Extracted data:
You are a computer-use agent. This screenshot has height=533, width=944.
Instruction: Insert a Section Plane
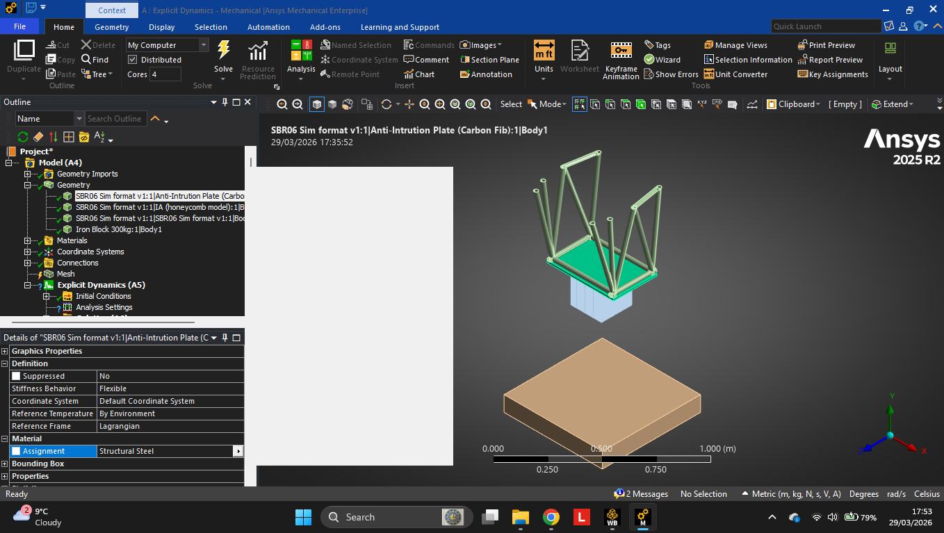click(x=489, y=60)
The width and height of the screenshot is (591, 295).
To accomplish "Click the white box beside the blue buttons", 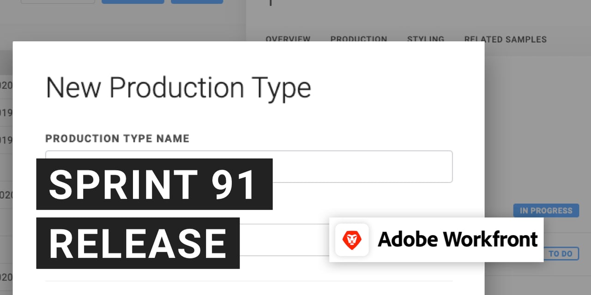I will coord(58,1).
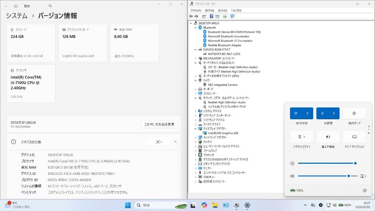The height and width of the screenshot is (211, 375).
Task: Open quick settings gear icon
Action: [365, 190]
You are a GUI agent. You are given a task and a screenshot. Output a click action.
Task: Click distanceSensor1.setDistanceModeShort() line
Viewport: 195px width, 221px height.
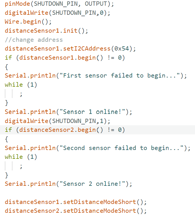click(x=76, y=202)
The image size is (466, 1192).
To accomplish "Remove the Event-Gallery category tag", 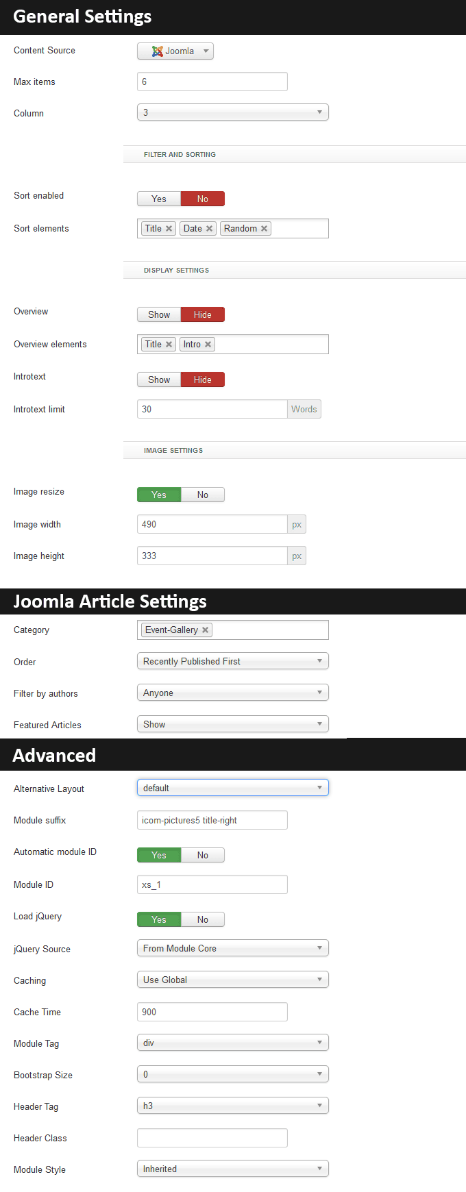I will [x=205, y=630].
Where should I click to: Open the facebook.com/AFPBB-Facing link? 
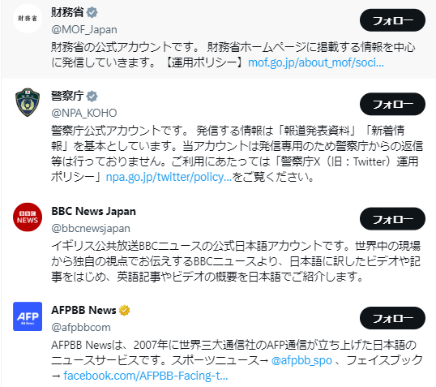pos(146,376)

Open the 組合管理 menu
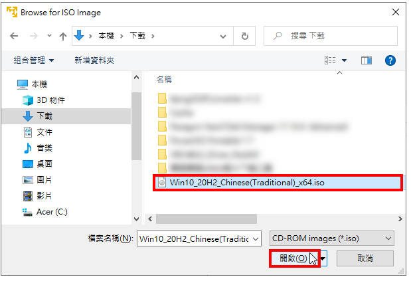click(34, 60)
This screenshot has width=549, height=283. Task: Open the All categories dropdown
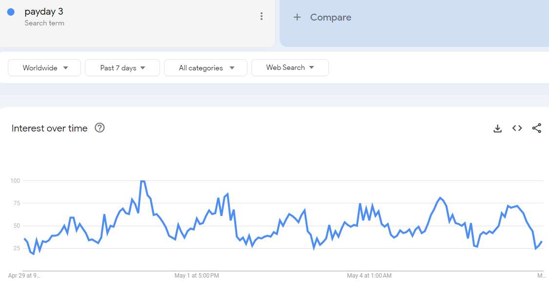coord(205,67)
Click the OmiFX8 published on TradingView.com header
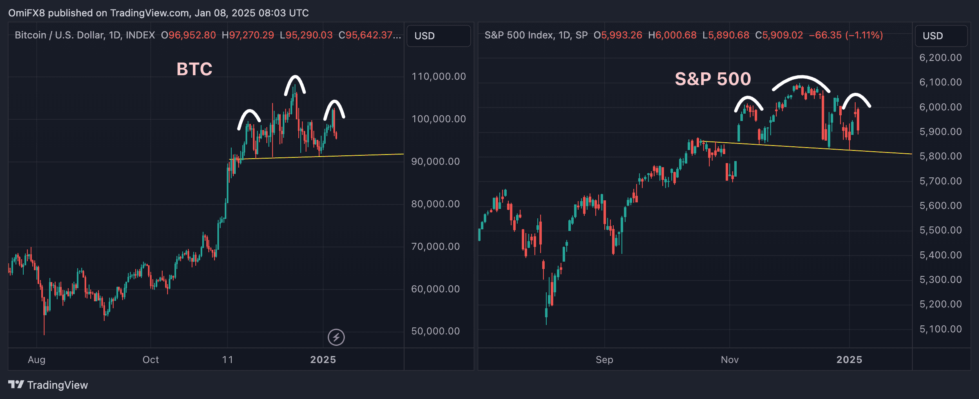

Work instructions: Restate word for word the lines from the one holding "Where should I" down through the last line of the records above, and do not include the pictures.

Your response:
Where should I click to: Open the facebook.com/AFPBB-Facing link? 
pos(146,376)

Open the 組合管理 menu
click(34, 60)
This screenshot has width=549, height=283. Task: Open the All categories dropdown
coord(205,67)
Click the OmiFX8 published on TradingView.com header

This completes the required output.